### Aufgabe
Schreibe die Einträge Zeile für Zeile unverändert ab. Beginne bei der Zeile, die „You are a computer-use agent. Screen“ enthält, und höre mit dem letzten Eintrag auf.

.....

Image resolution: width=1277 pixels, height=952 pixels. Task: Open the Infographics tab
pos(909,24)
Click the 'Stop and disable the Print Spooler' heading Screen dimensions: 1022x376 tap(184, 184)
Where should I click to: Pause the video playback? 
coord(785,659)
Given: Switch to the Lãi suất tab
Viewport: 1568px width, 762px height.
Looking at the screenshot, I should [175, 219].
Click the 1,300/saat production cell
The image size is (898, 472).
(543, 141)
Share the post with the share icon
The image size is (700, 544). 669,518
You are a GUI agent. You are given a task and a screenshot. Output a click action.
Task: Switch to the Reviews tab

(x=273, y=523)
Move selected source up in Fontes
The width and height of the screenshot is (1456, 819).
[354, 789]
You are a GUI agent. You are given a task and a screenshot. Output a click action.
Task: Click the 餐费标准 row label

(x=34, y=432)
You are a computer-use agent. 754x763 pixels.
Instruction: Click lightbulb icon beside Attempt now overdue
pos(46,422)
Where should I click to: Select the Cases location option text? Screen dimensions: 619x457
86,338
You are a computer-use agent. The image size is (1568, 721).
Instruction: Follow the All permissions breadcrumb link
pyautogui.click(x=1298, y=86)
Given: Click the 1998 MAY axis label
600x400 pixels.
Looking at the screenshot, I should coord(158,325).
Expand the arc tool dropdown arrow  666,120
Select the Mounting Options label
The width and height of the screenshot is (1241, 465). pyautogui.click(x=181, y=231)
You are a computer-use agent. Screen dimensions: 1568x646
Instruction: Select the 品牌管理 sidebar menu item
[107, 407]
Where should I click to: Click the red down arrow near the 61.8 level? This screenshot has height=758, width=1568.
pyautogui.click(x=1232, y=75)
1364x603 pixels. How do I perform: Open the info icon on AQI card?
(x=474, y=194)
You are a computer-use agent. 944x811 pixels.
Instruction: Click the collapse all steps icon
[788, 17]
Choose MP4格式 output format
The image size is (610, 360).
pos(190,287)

.....

### Schriftliche Antwort
You are a computer-use agent. Screen dimensions: 1568x646
Instruction: Select the 品牌管理 sidebar menu item
[107, 407]
Where should I click to: Click the red down arrow near the 61.8 level? This screenshot has height=758, width=1568.
pyautogui.click(x=1232, y=75)
1364x603 pixels. How do I perform: Open the info icon on AQI card?
(x=474, y=194)
You are a computer-use agent. 944x811 pixels.
Instruction: Click the collapse all steps icon
[788, 17]
Choose MP4格式 output format
The image size is (610, 360).
pos(190,287)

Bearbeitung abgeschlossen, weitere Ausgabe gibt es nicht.